• [Problem description]: Copy the records exactly, leaving out every picture.

• [Saved entries]:
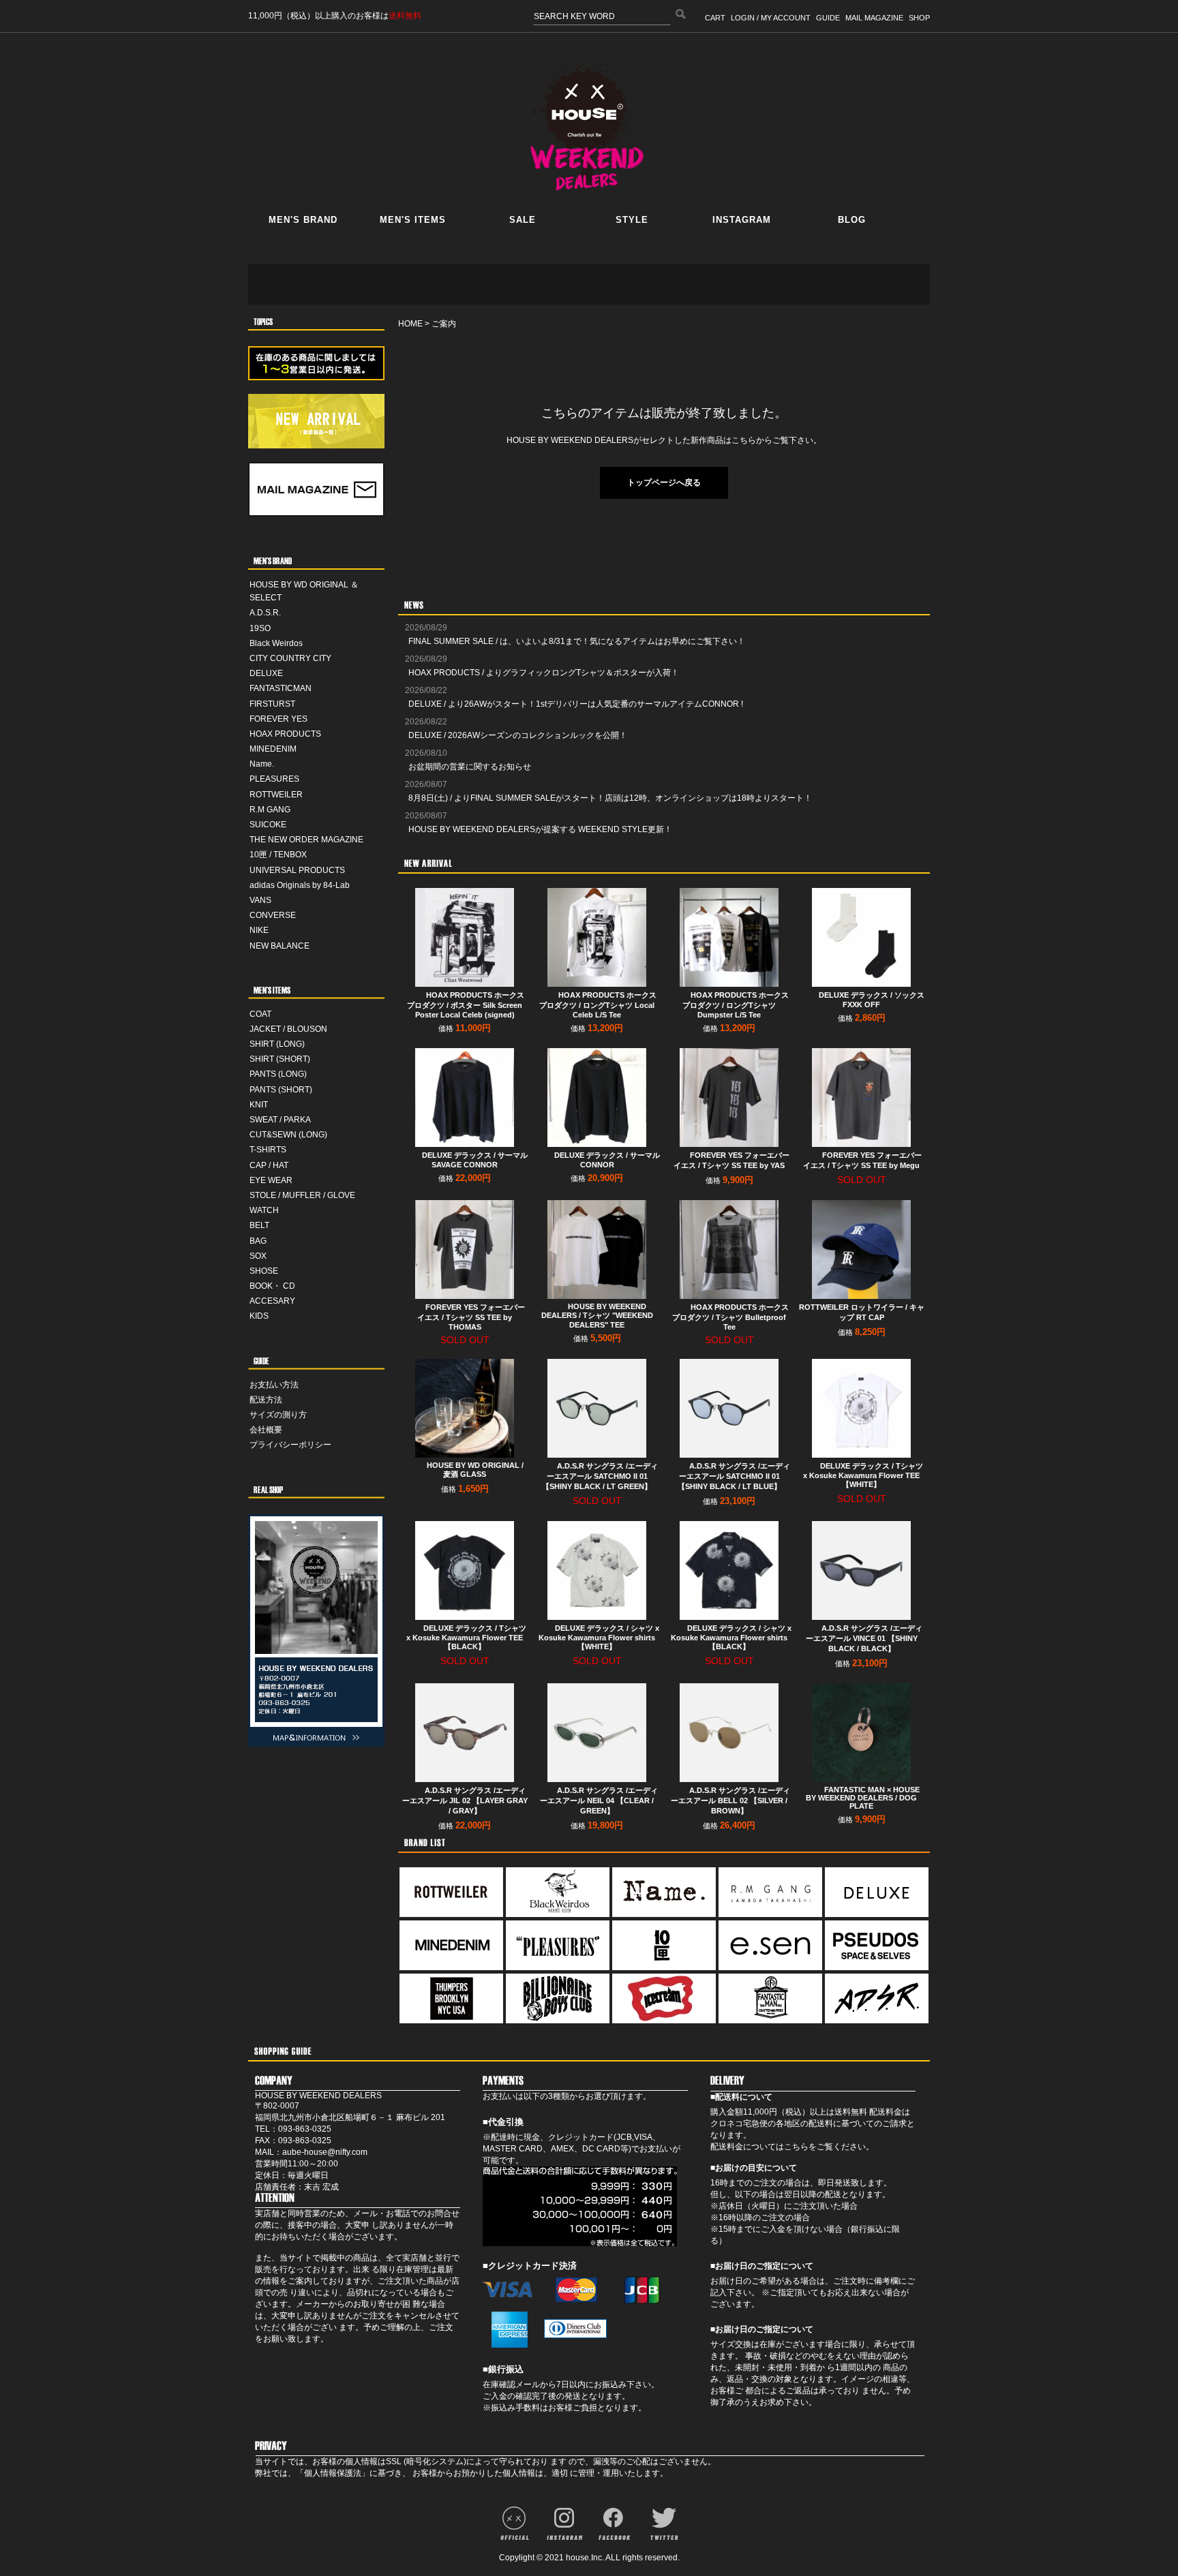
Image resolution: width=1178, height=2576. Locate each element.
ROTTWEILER (276, 794)
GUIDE (828, 18)
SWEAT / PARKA (280, 1119)
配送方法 (266, 1400)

• [Solution]:
Image resolution: width=1178, height=2576. Locate each element.
ROTTWEILER (276, 794)
GUIDE (828, 18)
SWEAT / PARKA (280, 1119)
配送方法 (266, 1400)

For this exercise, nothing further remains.